Records from a data collection:
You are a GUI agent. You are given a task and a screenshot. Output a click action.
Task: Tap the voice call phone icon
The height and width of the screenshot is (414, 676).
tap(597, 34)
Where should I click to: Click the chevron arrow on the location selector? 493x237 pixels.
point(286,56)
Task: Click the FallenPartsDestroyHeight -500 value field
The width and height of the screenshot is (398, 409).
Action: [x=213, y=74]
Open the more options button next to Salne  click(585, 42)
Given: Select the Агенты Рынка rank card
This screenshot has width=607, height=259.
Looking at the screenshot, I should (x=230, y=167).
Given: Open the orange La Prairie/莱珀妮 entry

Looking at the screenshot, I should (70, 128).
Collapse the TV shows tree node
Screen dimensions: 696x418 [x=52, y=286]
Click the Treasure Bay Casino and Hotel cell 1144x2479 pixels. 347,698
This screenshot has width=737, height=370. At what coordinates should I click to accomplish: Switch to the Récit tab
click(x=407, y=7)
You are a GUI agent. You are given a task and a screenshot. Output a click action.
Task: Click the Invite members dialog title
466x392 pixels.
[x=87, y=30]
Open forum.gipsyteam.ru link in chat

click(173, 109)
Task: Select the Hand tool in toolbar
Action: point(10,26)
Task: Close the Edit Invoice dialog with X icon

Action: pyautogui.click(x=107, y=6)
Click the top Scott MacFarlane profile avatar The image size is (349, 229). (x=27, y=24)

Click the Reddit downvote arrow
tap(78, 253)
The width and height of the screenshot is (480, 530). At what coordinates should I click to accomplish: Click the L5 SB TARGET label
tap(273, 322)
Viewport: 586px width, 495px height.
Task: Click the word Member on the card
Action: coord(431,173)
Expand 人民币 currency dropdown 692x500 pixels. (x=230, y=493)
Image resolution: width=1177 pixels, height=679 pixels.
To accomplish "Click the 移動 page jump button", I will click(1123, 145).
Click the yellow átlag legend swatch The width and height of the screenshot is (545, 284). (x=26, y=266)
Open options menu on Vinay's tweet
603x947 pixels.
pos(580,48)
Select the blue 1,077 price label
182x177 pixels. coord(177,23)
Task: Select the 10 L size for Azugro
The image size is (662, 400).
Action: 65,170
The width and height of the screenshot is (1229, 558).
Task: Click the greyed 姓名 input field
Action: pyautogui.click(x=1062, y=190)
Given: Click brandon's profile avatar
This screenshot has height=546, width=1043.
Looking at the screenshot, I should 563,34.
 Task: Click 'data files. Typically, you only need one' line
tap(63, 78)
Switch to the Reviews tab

## Exercise
Wherever the word "button" appears in a line of the data, copy that line.

## Task solution
Open the more options button next to Salne  click(585, 42)
To accomplish "Click the 移動 page jump button", I will click(1123, 145).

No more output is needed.